EXERCISE OBJECTIVE — Reproduce word for word the stretch of the forum discussion on medicated fish feed from "UF Medicated Feed" through "can't hurt approach.".

PASSAGE PROVIDED —
Tums, can you post a link to the food that was medicated? (or what you did to medicate the fish)
Esshup here you can order medicated feed thru the local coop. I mostly used the Terramycin sinking feed with channel catfish.
UF Medicated Feed (1995) Tums
Where would you find medicated feed?
Pat I can order my medicated sinking feed thru the local farmer coop here. It comes in 50# bags. The only 2 types of medicated I ever used are on the link I posted for Esshup. The sinking feed takes a lot longer than the floating feed to get out of the fishes system (you are supposed to wait like a month for consumption of fish). I already feed a mix of sinking and floating feed. The biggest reason I mix it 50/50 is that I can see that fish are still feeding (not to sick to feed) and it is what they are somewhat used to.
When you used medicated feed did you know exactly what pathogen you were dealing with or was this a it can't hurt approach.
I can't imagine adding enough salt to a pond to have a therapeutic effect. Even my 1/10th acre ponds would take a few hundred pounds of salt.
Cecil understand most of my experience is in a high density CC environment. First the most important thing to due if you are going to feed medicated is start the treatment even before you have a official diagnoses. If you wait for the 100% diagnoses the fish may have got to sick to feed adequately on the medicated feed. That saving a few dollars on medicated feed then just got really expensive.
Cecil that is a misconception of using salt. Salt can help even on the PPM scale. Say your 1/10 acre pond had 1 acre feet of water (or 10 ft deep avg) and you have a Brown Blood disease problem. Your NO2 is 10 PPM & CI is 20 PPM. You would only need to add 45# of salt to prevent some fish from getting BBD or 180# to treat it. I am not saying I use salt as a dip to treat fish. Salt in lower levels can help prevent disease from spreading just like an aspirin can help prevent a heart attack. Also note using salt all the time will make disease also build up a immunity. Salt in aquaculture is a friend.

SOURCE MATERIAL —
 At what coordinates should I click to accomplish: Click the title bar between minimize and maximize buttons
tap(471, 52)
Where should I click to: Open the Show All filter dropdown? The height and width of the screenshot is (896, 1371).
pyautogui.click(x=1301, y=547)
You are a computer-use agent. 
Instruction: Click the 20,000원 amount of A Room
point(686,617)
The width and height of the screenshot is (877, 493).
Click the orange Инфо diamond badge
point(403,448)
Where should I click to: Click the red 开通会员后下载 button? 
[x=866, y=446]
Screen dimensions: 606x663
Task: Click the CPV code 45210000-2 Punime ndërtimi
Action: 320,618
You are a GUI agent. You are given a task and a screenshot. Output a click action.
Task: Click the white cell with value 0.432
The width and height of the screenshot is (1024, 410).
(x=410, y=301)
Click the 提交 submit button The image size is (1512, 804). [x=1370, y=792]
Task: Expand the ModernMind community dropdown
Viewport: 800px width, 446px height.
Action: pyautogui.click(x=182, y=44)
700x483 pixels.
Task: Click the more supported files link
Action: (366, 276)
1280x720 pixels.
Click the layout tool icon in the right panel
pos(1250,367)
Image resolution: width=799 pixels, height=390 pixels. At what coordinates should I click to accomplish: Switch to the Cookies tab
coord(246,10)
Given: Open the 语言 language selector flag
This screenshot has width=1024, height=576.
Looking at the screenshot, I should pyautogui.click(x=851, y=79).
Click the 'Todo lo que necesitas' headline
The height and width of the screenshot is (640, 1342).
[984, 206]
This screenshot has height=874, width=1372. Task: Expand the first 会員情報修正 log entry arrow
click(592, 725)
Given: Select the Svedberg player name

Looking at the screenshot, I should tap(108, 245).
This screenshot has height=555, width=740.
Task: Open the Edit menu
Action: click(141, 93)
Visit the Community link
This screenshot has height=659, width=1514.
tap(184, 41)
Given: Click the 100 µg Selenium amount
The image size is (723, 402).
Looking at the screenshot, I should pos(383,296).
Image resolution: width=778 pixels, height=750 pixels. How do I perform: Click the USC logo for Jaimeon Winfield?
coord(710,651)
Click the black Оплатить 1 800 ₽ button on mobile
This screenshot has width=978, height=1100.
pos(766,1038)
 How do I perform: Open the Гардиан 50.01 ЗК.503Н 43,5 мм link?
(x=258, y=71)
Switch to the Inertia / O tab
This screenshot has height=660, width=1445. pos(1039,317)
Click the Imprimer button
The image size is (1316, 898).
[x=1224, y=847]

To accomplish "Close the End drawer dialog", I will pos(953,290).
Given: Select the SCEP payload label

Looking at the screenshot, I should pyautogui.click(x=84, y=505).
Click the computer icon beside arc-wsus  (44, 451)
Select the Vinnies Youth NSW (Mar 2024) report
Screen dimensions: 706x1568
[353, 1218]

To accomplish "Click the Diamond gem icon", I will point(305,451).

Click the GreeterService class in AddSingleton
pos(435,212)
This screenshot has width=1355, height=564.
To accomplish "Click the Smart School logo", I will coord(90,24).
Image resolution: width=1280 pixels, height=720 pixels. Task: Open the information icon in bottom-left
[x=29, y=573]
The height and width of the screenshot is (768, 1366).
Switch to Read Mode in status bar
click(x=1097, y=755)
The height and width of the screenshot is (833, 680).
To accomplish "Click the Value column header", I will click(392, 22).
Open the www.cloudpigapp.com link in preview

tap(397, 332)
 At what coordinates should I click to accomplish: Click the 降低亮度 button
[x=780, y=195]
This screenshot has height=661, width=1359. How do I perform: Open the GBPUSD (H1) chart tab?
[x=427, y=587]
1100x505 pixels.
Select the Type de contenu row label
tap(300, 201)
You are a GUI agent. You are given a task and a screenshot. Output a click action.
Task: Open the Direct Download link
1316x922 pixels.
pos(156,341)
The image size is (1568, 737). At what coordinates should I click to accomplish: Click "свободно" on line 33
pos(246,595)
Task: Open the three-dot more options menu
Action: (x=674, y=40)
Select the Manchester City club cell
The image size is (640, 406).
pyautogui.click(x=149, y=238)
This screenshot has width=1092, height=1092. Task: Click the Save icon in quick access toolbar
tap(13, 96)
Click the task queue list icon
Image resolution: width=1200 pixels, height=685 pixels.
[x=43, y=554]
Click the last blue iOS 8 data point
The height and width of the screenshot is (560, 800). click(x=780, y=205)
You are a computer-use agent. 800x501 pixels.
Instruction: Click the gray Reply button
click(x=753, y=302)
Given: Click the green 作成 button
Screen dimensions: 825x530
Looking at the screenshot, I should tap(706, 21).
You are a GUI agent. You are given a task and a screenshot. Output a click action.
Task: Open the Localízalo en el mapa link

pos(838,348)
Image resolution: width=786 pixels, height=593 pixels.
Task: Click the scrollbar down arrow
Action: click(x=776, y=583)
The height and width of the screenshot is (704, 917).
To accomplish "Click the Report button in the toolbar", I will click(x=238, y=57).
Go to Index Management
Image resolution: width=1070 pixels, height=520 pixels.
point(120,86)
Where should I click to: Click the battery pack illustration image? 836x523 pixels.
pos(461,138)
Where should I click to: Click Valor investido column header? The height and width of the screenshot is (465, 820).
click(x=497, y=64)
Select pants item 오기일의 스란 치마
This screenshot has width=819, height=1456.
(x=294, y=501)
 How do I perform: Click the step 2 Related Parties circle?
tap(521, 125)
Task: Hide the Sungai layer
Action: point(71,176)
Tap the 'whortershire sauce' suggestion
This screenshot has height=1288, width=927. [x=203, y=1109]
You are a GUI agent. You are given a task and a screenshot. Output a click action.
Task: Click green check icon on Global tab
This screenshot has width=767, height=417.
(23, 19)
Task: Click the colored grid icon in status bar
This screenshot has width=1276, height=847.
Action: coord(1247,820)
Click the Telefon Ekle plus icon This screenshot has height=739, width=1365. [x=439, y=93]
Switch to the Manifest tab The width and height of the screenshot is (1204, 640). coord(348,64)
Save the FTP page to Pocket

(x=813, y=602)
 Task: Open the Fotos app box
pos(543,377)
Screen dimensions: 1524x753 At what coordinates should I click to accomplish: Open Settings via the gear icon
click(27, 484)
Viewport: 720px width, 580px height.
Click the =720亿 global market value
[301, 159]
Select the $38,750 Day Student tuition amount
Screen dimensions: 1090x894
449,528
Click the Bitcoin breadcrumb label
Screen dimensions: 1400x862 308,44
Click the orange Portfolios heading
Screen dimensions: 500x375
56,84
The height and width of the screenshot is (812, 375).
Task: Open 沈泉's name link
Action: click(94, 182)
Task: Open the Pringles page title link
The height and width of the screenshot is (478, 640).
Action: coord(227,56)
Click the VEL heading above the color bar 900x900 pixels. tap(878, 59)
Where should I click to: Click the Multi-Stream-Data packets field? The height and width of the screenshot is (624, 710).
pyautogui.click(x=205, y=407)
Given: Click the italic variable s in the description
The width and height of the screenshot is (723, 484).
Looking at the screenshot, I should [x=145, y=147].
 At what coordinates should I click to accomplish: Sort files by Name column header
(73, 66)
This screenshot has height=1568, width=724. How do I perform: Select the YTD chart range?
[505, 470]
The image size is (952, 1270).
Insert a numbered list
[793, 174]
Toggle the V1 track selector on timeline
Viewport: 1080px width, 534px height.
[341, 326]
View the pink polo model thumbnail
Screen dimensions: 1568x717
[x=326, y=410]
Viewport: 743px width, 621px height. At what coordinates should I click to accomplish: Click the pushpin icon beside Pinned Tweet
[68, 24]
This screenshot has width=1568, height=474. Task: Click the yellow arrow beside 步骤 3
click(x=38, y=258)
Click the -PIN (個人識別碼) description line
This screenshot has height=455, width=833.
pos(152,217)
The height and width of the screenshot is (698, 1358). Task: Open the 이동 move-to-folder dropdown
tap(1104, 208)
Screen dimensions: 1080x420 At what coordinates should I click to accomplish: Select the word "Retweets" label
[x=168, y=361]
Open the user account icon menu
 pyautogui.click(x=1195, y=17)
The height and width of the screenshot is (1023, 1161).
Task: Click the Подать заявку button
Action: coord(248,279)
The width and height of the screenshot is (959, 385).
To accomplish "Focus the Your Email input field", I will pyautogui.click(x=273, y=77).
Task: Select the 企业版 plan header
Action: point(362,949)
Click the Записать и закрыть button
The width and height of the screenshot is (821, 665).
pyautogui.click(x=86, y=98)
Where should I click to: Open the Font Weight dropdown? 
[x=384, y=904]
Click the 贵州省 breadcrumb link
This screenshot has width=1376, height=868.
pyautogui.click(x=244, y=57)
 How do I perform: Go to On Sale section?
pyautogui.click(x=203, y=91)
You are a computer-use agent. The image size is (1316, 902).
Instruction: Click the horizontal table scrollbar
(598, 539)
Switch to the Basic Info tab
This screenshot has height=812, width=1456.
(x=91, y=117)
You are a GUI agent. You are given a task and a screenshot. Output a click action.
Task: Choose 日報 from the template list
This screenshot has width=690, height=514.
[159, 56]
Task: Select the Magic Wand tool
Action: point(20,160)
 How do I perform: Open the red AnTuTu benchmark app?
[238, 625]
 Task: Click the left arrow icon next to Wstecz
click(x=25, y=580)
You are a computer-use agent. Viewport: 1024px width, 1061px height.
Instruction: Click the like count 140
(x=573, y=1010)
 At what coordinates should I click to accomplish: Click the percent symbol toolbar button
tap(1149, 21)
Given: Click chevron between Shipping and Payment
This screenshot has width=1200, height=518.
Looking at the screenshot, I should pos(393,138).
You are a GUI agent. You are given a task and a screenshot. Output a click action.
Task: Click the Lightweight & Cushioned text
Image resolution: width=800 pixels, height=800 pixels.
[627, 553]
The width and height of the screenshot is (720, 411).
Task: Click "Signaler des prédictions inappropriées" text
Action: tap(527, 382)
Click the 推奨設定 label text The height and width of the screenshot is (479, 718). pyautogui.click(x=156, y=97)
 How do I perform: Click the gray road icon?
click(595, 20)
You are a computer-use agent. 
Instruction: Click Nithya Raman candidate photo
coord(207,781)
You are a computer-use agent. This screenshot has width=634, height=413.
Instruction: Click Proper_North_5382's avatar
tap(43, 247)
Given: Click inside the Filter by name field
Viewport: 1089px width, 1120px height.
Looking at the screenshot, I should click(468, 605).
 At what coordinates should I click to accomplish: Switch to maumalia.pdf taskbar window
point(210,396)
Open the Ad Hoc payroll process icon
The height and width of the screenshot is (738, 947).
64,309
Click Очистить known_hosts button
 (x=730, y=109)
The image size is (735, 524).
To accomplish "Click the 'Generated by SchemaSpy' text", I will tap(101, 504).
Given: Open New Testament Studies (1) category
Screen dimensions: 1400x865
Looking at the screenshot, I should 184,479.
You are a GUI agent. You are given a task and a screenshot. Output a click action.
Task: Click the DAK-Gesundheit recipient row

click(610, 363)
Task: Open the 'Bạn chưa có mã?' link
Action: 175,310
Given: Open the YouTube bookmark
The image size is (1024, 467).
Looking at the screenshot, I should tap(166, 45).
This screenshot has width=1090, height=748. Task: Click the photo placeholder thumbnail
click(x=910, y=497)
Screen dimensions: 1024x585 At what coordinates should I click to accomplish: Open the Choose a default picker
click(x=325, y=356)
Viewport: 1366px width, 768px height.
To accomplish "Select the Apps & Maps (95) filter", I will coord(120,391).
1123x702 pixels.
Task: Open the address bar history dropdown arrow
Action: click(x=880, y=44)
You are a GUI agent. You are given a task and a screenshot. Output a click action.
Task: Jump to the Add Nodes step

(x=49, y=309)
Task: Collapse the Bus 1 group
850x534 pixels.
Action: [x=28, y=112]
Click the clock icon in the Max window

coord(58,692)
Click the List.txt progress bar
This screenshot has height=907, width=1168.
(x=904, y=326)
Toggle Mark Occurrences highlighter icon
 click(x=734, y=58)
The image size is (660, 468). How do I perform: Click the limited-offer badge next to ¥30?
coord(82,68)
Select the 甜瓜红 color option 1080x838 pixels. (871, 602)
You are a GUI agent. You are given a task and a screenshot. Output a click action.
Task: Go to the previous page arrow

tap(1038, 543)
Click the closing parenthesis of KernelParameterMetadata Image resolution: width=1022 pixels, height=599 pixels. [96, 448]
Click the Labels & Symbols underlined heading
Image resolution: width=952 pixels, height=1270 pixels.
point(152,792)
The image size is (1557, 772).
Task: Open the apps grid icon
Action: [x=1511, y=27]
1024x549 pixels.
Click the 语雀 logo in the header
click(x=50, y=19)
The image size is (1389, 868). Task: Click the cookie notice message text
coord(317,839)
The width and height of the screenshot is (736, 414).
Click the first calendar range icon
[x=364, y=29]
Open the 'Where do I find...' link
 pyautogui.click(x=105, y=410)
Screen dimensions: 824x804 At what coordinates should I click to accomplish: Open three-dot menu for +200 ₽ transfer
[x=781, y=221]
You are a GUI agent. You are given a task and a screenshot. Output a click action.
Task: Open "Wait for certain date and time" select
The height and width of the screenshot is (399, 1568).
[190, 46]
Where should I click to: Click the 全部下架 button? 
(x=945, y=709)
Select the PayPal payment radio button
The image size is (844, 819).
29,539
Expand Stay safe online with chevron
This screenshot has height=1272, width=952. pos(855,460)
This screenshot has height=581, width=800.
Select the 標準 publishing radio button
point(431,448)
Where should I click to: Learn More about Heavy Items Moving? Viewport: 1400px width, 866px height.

ANSWER —
UF Medicated Feed (1995) Tums
Where would you find medicated feed?
Pat I can order my medicated sinking feed thru the local farmer coop here. It comes in 50# bags. The only 2 types of medicated I ever used are on the link I posted for Esshup. The sinking feed takes a lot longer than the floating feed to get out of the fishes system (you are supposed to wait like a month for consumption of fish). I already feed a mix of sinking and floating feed. The biggest reason I mix it 50/50 is that I can see that fish are still feeding (not to sick to feed) and it is what they are somewhat used to.
When you used medicated feed did you know exactly what pathogen you were dealing with or was this a it can't hurt approach.